のちに東京が火の海になるなど、想像もしていません。
ただ、物資は少なくなっています。本物のコーヒーがなかなか手に入らない。銭湯に行くのに、石鹸に紐を結びつけてゆく、という場面があります。というのも、当時すでに石鹸が貴重品で、銭湯で石鹸を泥棒する輩がいたからです。
そんな当時の日本では、どんな音楽が庶民に好まれていたでしょうか?
例えばその中の一曲
「私の青空」
https://www.youtube.com/watch?v=59bnXW280lE

これ、オッフビートの紛れもなくジャズのリズムです。のちに「敵性音楽」と呼ばれた楽曲です。
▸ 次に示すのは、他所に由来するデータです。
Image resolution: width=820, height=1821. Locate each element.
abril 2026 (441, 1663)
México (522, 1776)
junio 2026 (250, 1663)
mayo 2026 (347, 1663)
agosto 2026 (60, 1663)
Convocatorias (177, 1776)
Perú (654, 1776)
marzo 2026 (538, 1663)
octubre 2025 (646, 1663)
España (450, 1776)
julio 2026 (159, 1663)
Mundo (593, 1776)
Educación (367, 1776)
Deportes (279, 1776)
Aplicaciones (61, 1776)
なお、本作「フランス組曲」でも、ドイツ人将校がレコードをかけるシーンがあるんですが、どうやらこの曲「エディット・ピアフ」の曲ではないかしらん? と思えるのです。
彼らドイツ人にとっては敵国の音楽。でも、楽曲は敵味方、関係なく「いいものは良い」のです。音楽がもたらす楽しさ、こころの安らぎは、国境を越えてしまうのですね。
なかでも、ピアノ演奏などの「器楽曲」には言葉がありません。
ゆえに、ドイツ人であろうが、フランス人であろうが、それこそ日本人であろうが、音楽を愛する心があれば楽しめます。
自分の胸を開いて、音を受け入れるココロを持っていれば、高潔な魂を持った音楽は、必ず、あなたのココロの深ぁ~いところまで、感動を届けてくれます。
音楽にはそういうチカラが、紛れもなくあるのです。

60年以上前、無念の思いでこの世を去った、作家の魂は死んではいませんでした。
ノートにびっしりと書き残された貴重な遺稿は、時を超え、ついに出版され、映画という形で見事な大輪の花を咲かせました。
アウシュヴィッツのガス室で、死を迎えざるをえなかった、作家の魂が、本作で流れるピアノのメロディーを借りて、21世紀の今、私たちに語りかける「想い」を感じてみてください。
本当にいい作品に出会えました。
作者イレーヌ・ネミロフスキーの魂に、感謝を捧げたいと思います。